Data validation issues can deflate an A/B testing program quickly—and Sample Ratio Mismatch (SRM) is one of the most damaging. When control and variation groups are off from the expected 50/50 split (e.g. by ~7%), should we stop the test? How sure are we a problem exists? What about false positives, or the right traffic volume to run an SRM check?
This article uses Python simulations (rather than theory alone) to explore these questions. It simulates traffic being randomly assigned to A and B (A/A-style experiments), runs the Chi-squared SRM check from a previous TDS article, and aggregates results across thousands of runs at different traffic volumes.

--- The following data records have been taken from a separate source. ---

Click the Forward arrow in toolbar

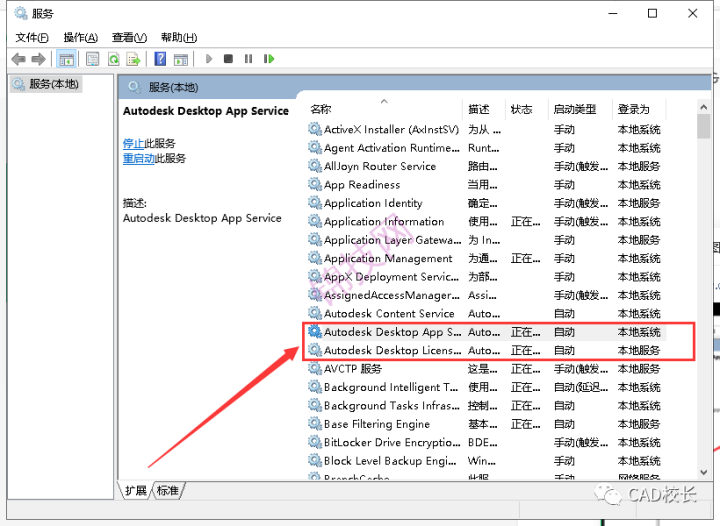tap(40, 59)
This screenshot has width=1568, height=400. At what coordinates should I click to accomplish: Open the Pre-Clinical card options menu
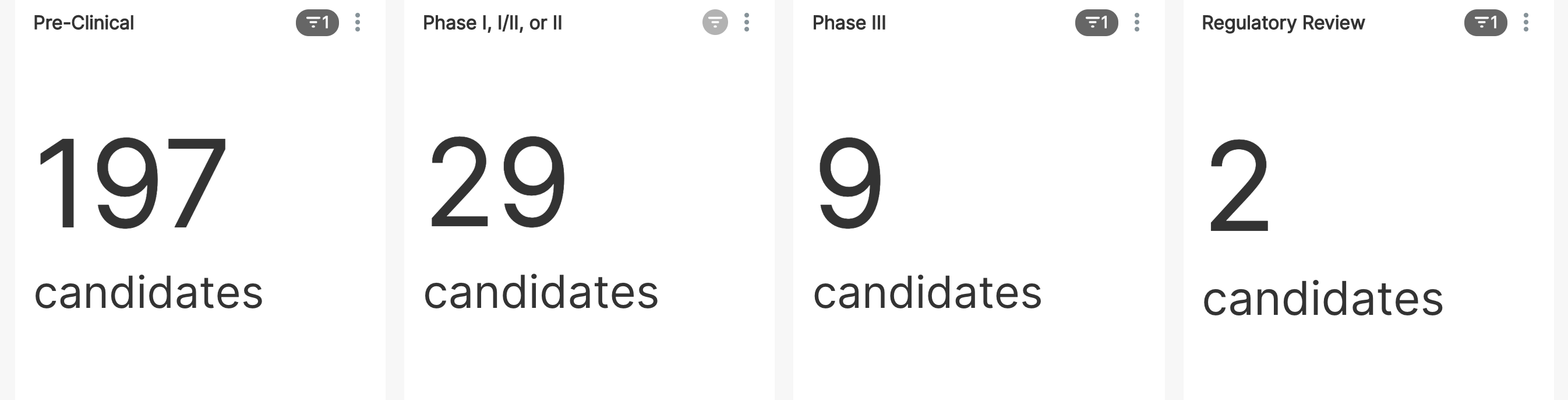click(358, 23)
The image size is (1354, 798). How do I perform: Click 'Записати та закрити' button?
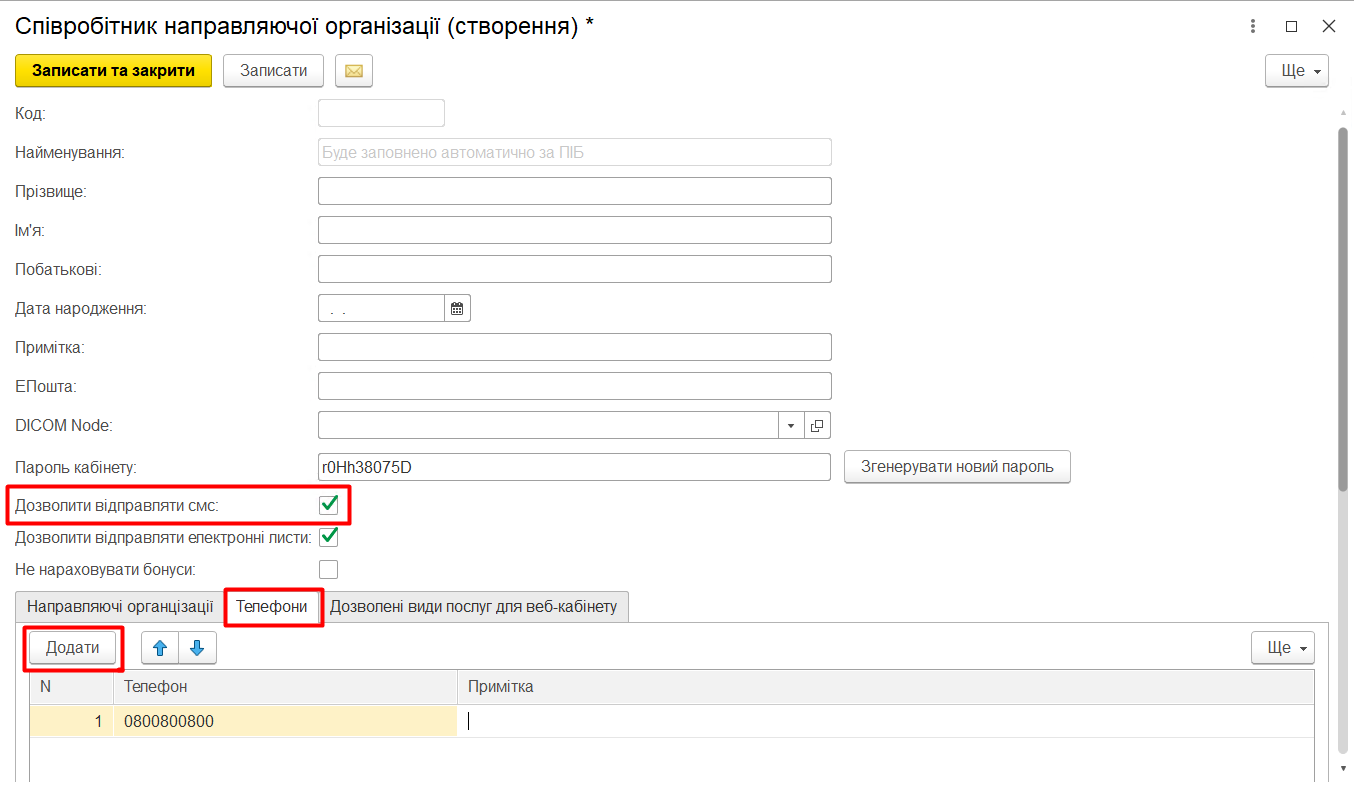click(113, 71)
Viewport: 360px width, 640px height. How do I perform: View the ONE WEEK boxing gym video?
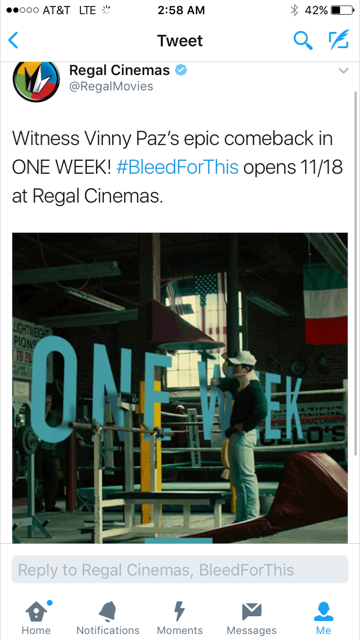point(180,388)
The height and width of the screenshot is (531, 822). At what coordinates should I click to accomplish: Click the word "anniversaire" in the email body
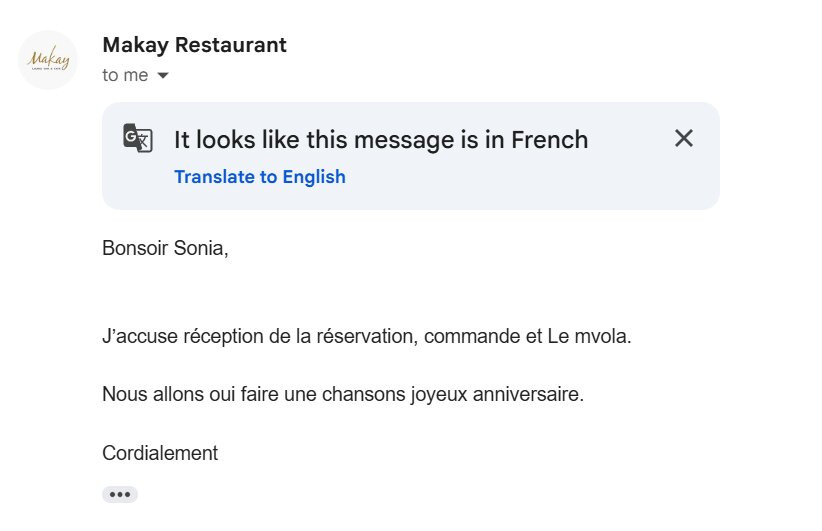tap(528, 394)
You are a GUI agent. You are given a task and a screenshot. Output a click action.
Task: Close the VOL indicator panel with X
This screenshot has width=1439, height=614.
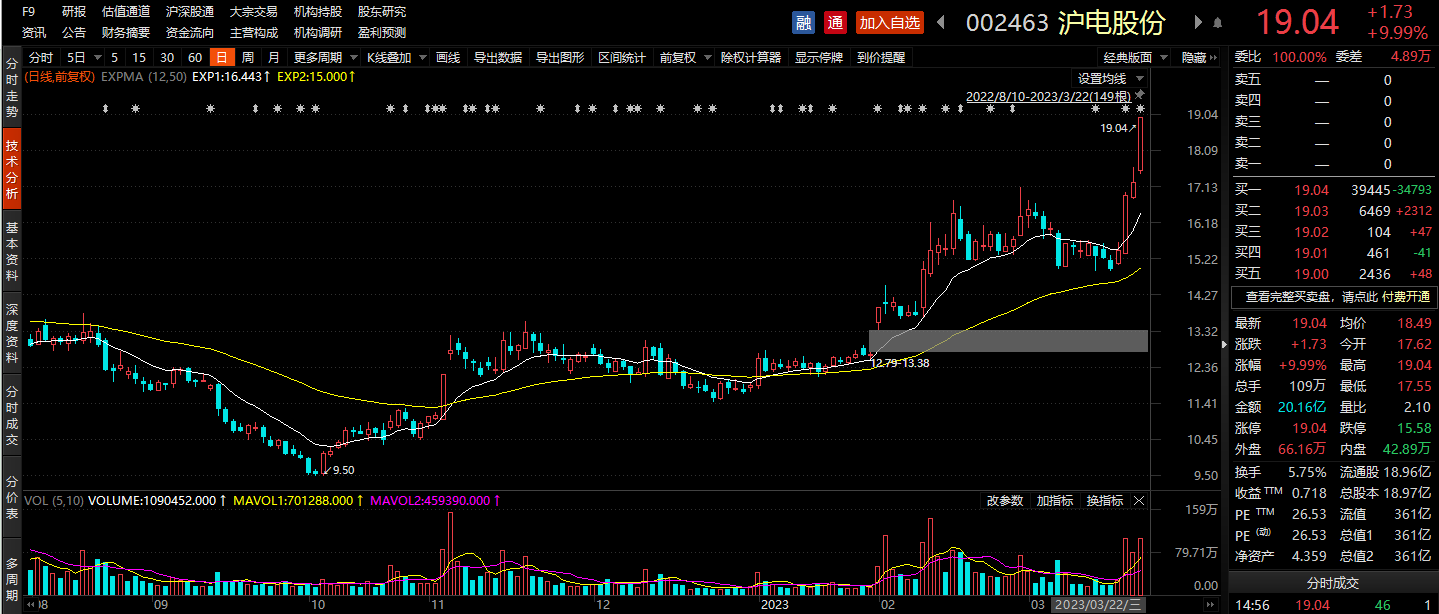point(1139,500)
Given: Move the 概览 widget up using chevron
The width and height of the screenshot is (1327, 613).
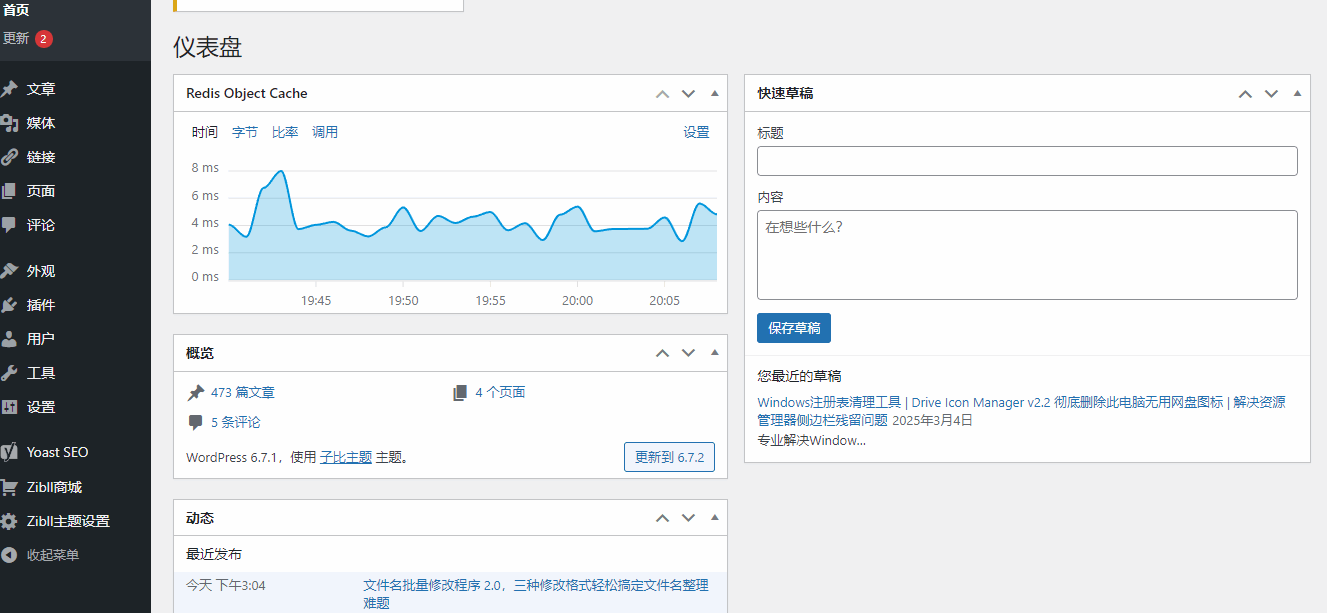Looking at the screenshot, I should (x=662, y=352).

Findings include: the Type I (false positive) rate stays around 1% when using p < 0.01, regardless of traffic; at low traffic (e.g. 1k–2k users) average and max differences between groups are larger, and the Chi test becomes more sensitive as traffic grows (e.g. <5% difference to trigger SRM at 10k+ users). On continuous monitoring: checking for SRM repeatedly as traffic accumulates can increase the chance of a false positive at the test level (e.g. ~17% in the corrected simulation), so the advice is to monitor for SRM early and often but watch for trends rather than a single check. The piece includes code, result tables, and plots (e.g. SRM metrics vs traffic, standard deviation vs volume).